The issue can be reproduced by simply spinning up a new MongoDB instance then inserting data:
docker run --name test -p 27017:27017 -d mongo:7
docker exec -it test mongosh
Then in mongosh paste this script:
// Switch to or create a new database for testing
use timeSeriesTestDB;
// Drop the collection if it exists (for repeatability)

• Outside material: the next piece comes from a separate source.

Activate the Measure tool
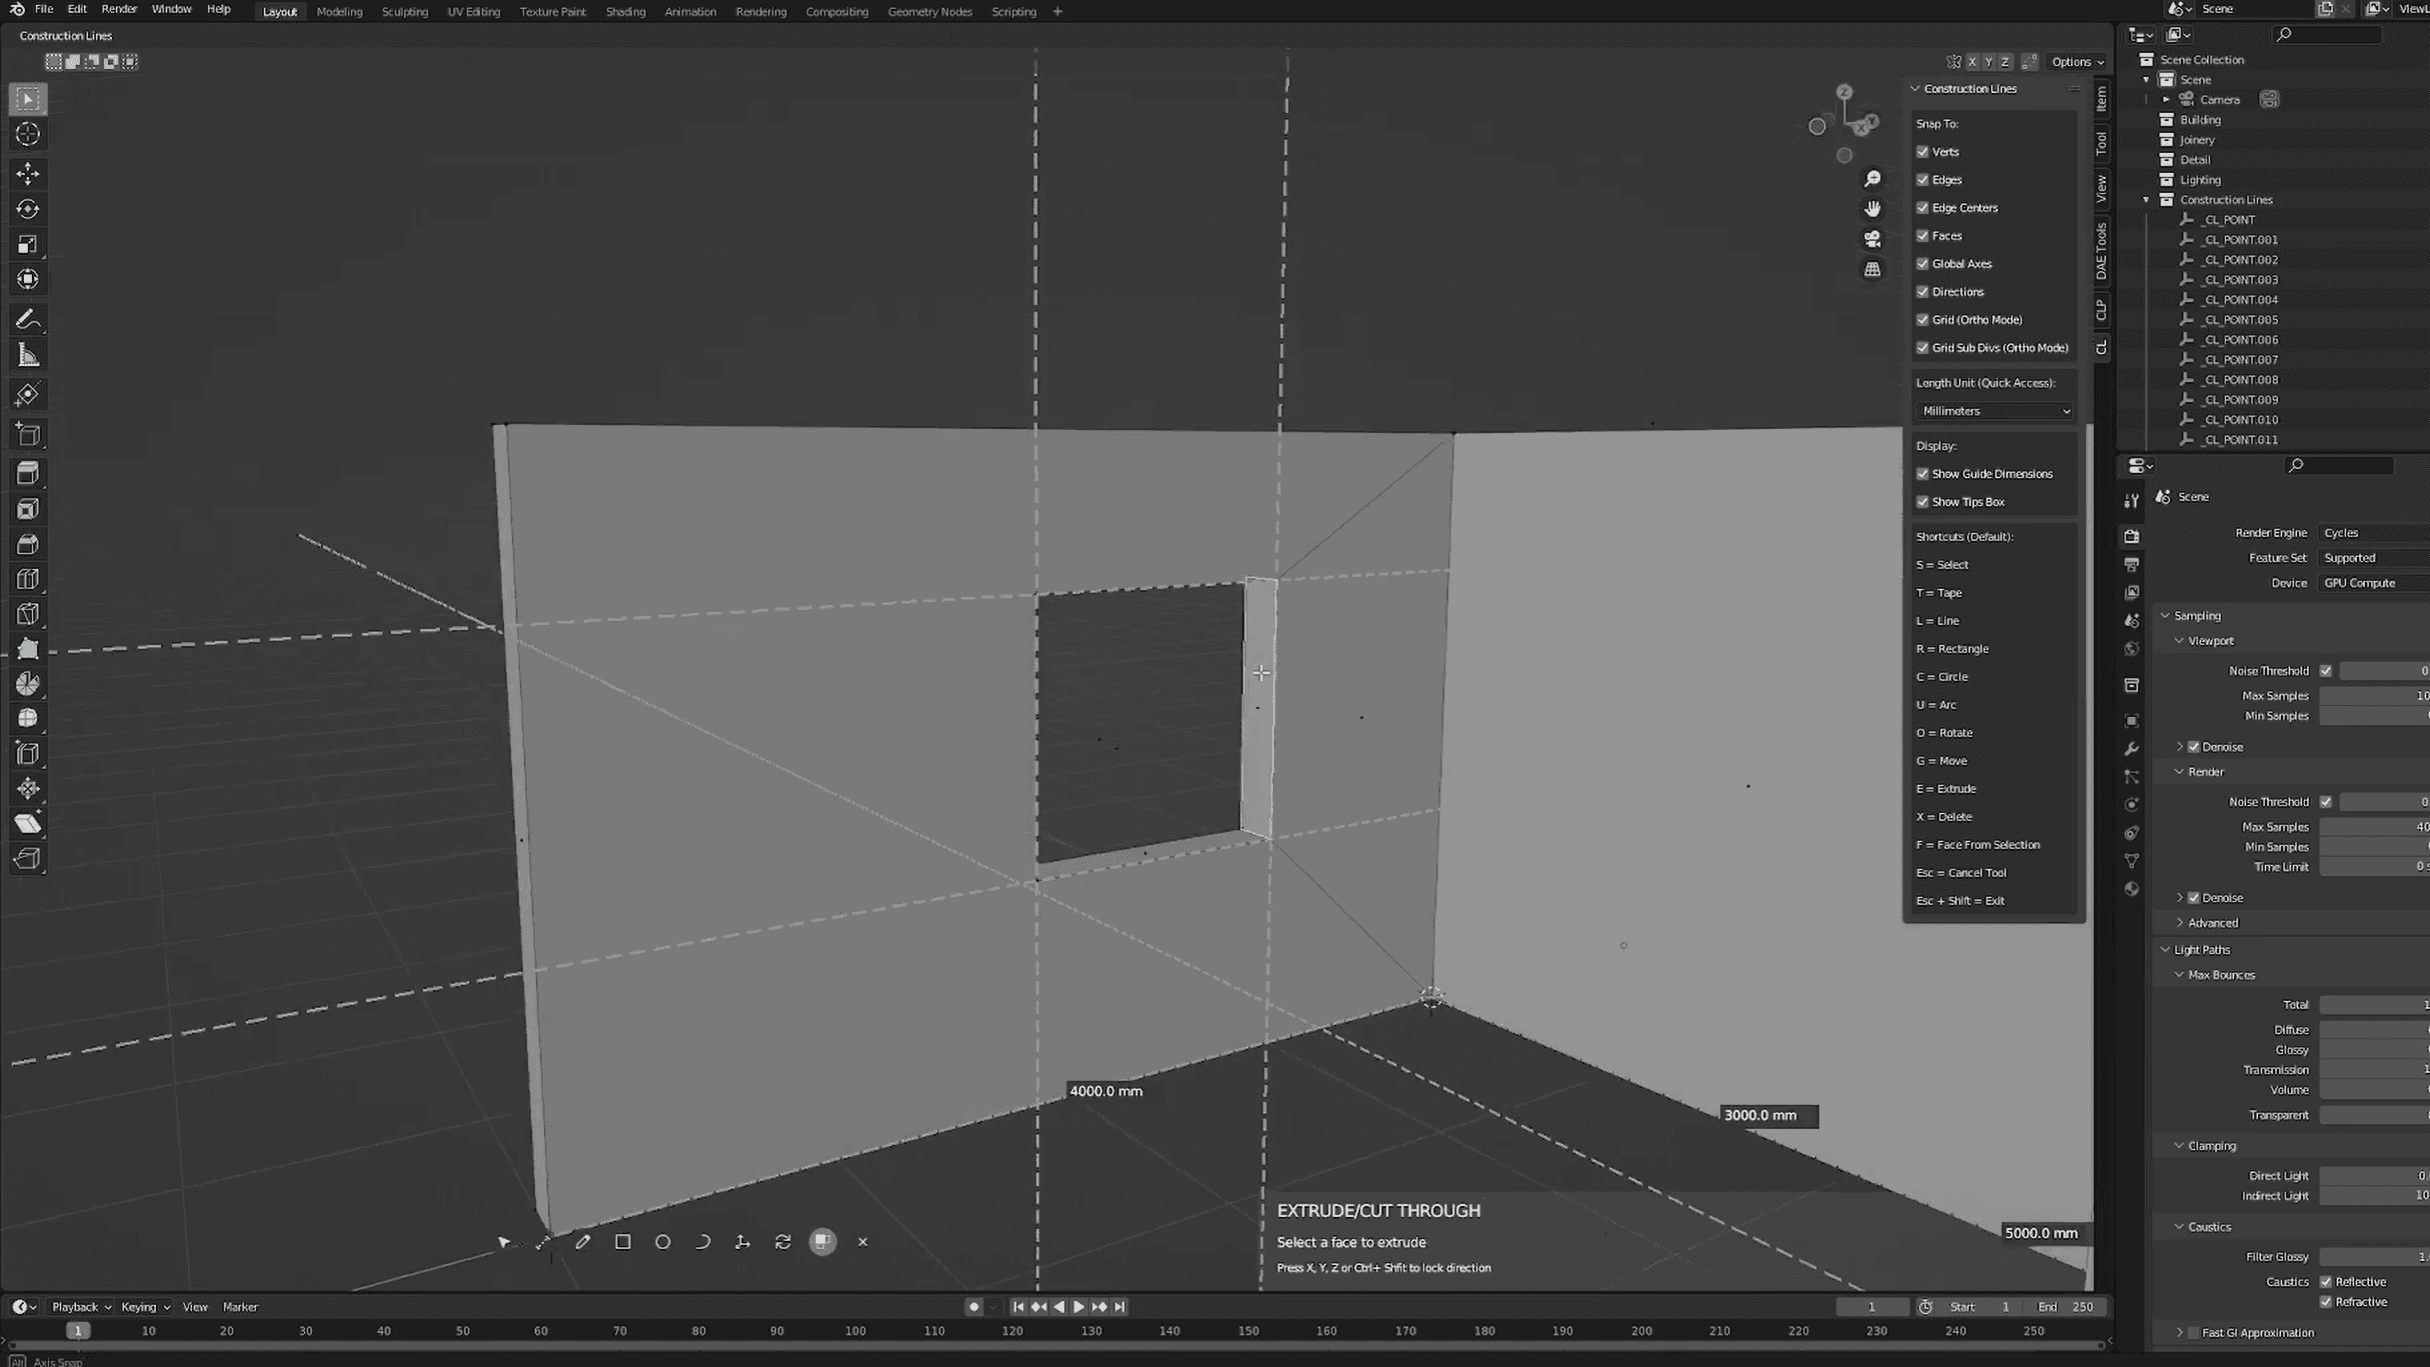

db.time_series_minute.drop();
// Create the time-series collection
db.createCollection("time_series_minute", {
timeseries: {
timeField: "timestamp",
metaField: "metadata",
granularity: "minutes"
}
});
// Total number of data points to insert
const totalDataPoints = 100_000_000;
// Number of data points per batch
const batchSize = 10_000; // Adjust batch size based on available memory
// Total number of batches
const totalBatches = Math.ceil(totalDataPoints / batchSize);
// Start time for data generation
const startTime = new Date();
// Interval between data points in seconds
const intervalSeconds = 60; // One data point per minute
// Function to generate data batches with unique metadata every 1000 documents
function generateDataBatch(batchNumber, batchSize, startTime, intervalSeconds) {
const dataBatch = [];
const batchStartIndex = batchNumber * batchSize;
for (let i = 0; i < batchSize; i++) {
const index = batchStartIndex + i;
// Break if we've reached the total data points
if (index >= totalDataPoints) break;
// Generate a unique metadata value every 1000 documents
const metadataValue = `group_${Math.floor(index / 1000)}`;
dataBatch.push({
timestamp: new Date(startTime.getTime() + index * intervalSeconds * 1000),
value: Math.random() * 100,
metadata: metadataValue
});
}
return dataBatch;
}
// Insert data in batches
for (let batchNumber = 0; batchNumber < totalBatches; batchNumber++) {
// Generate the data batch
const dataBatch = generateDataBatch(batchNumber, batchSize, startTime, intervalSeconds);
// Insert the data batch into the collection
db.time_series_minute.insertMany(dataBatch);
// Log progress every 10 batches
if (batchNumber % 10 === 0) {
print(`Inserted batch ${batchNumber + 1} of ${totalBatches}`);
}
}
// Validate the collection
const validationResults = db.time_series_minute.validate({ full: true });
// Output the validation results
printjson(validationResults);
After running the script the validation should fail and some documents won't be found when querying by timestamp (even though they can be found when querying by _id or even a different range). For such a glaring bug there doesn't seem to be anything online about this but the time series collection type doesn't seem stand up to even the most basic tests e.g. inserting then later retrieving data. Is there something I'm missing about time series collections, or is the feature fundamentally broken in MongoDB?
According to MongoDB support the non-compliant documents are a red herring (there is a bug in the validation itself), but the inconsistent queries are a known bug that can be caused by deletes. From Mongo support:
the incorrect query results are the effect of deleting a time series measurement which represents the control.min.t time of an underlying time series bucket. When this occurs, the affected bucket is repacked with new lower bounds(control.min.t), and this is creating an inconsistency in the query results
This bug is tracked by SERVER-94559 which should be fixed in 7.0.16 release.